Datamonitor's ConsumerGraphics database shows that in 2003, despite representing only 19.4% of the female population, Indian women aged between 15 and 24 years accounted for 29.8% of all Indian make-up sales. These teenagers and young adults spent a total of $19 billion on cosmetics in 2003.
In 2003, the Indian market for make-up was worth $64 billion. The consumption of make-up varies a lot according to different age groups as well as gender, with male usage of cosmetic products being so small as to be negligible.
Despite accounting for 10.6% of the total population, the over 55s age group still accounts for an even smaller proportion of the market at 8%. This figure is similar to that of the under 14s age group, which one would expect to be low, at 7.7%. By contrast, over 55s in the US account for easily the greatest proportion of their domestic make-up market at almost a quarter. One could attribute the low make-up usage of the Indian over 55 age group to a more traditional set of cultural values than younger consumers, viewing make up as less appropriate for many occasions.

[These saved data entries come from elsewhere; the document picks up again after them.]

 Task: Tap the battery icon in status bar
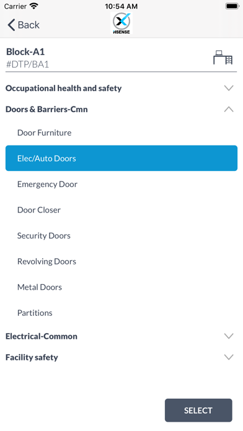click(x=232, y=6)
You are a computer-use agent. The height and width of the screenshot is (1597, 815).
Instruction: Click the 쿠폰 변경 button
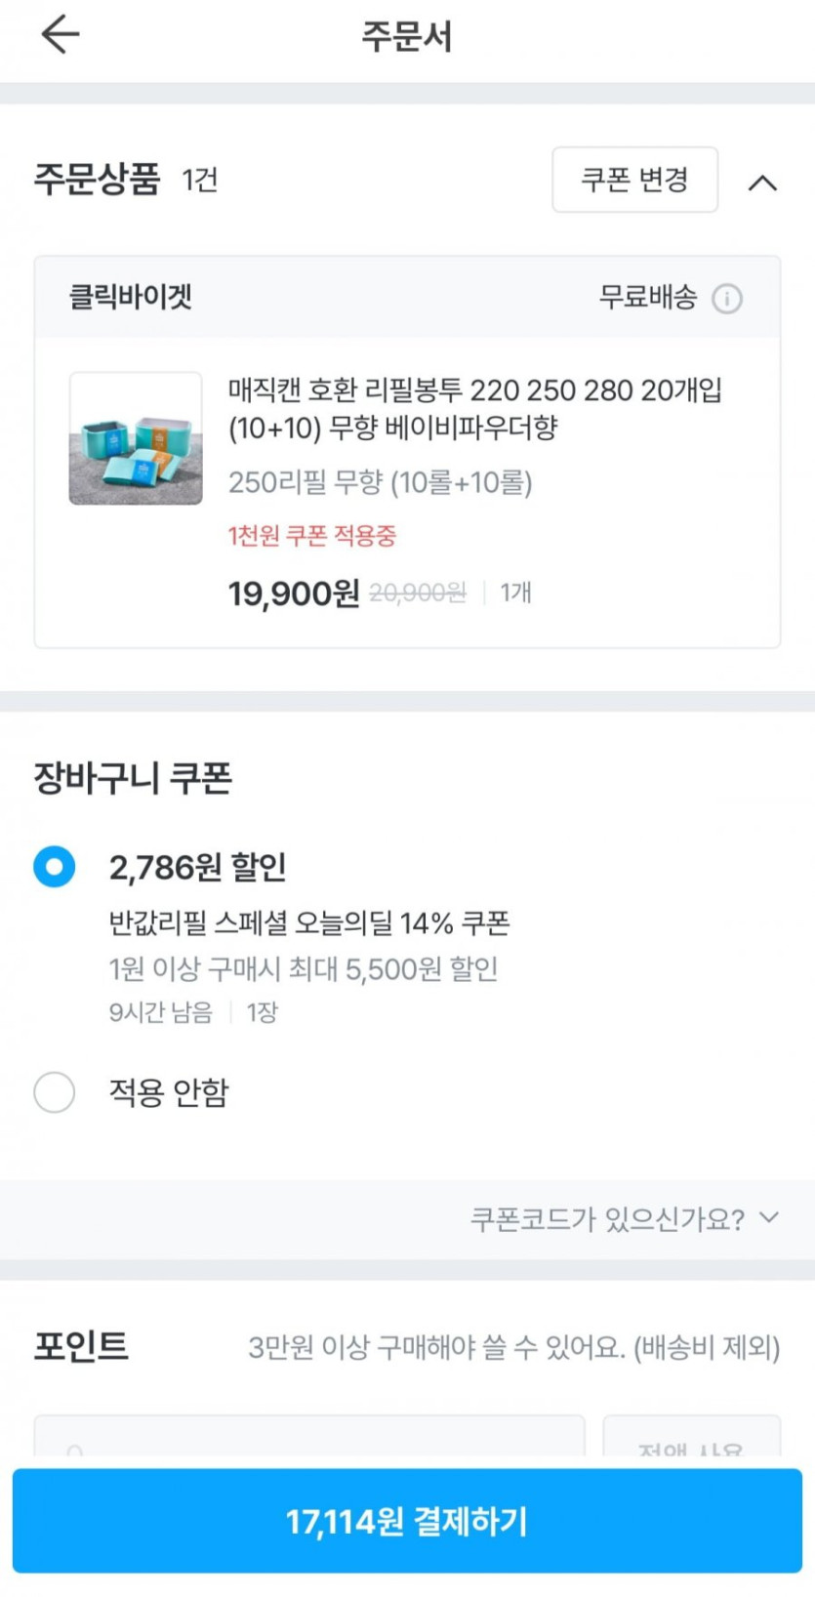pos(634,180)
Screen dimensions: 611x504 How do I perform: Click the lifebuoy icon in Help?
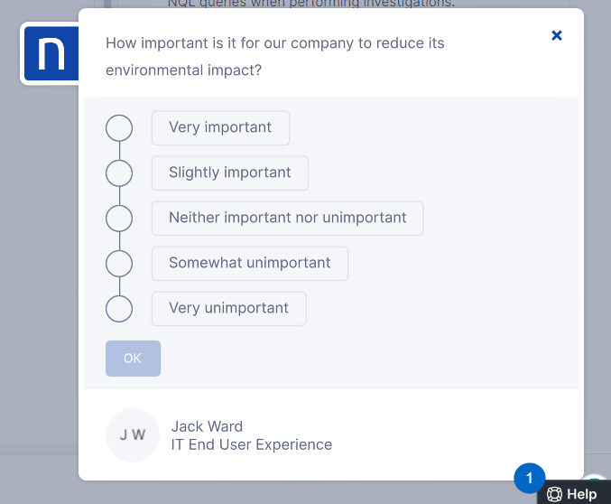[x=555, y=495]
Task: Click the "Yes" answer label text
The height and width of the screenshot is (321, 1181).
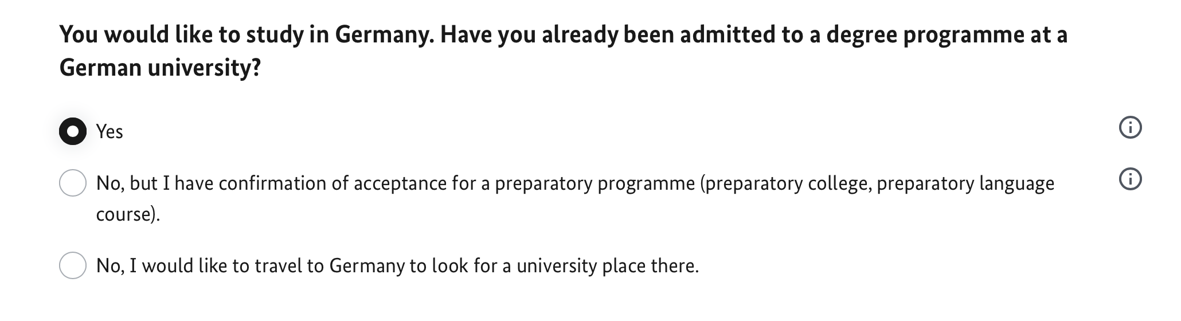Action: (x=110, y=132)
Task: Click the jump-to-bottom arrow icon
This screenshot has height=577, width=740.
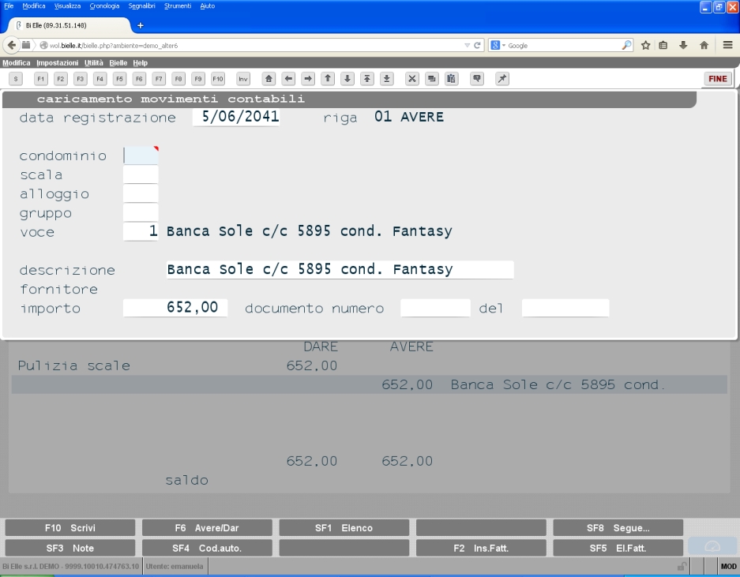Action: click(386, 79)
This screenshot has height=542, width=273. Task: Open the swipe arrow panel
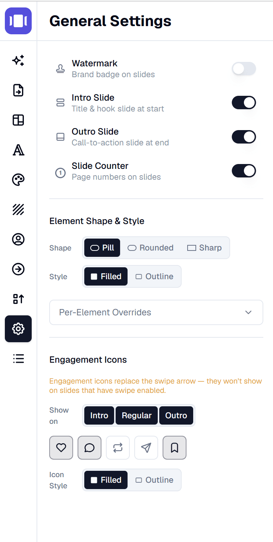(x=18, y=269)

On the other hand, Indian women between the ages of 15 and 44 years buy more than their expected share of make-up products, although the degree of over-representation decreases with age. For example, those in the 35-44 year old group account for 12.6% of the population and 19.6% of the make-up market, but women aged 15-24 years account for almost a third of the market whilst making up just under a fifth of the population, making this by far the most valuable consumer group for cosmetics companies.
Teenage girls and young women within this group have a particular predilection for eye make-up and nail varnish, accounting 32.1% and 30.5% of these respective categories. This reflects the greater propensity of teenage girls and young women to experiment with different styles and products. Whereas face and lip make-up are often applied as part of a beauty routines that use a limited number of make-up combinations, nail varnishes, eye shadows and mascara lend themselves to frequent and varied style changes.
The growth in make-up may well be further fuelled by the recent introduction in India of VAT that will serve to reduce the prices of cosmetics. The sales tax that preceded the introduction of VAT meant that taxes on cosmetics could be up to 23.5%, whereas this will now be limited to 12.5%.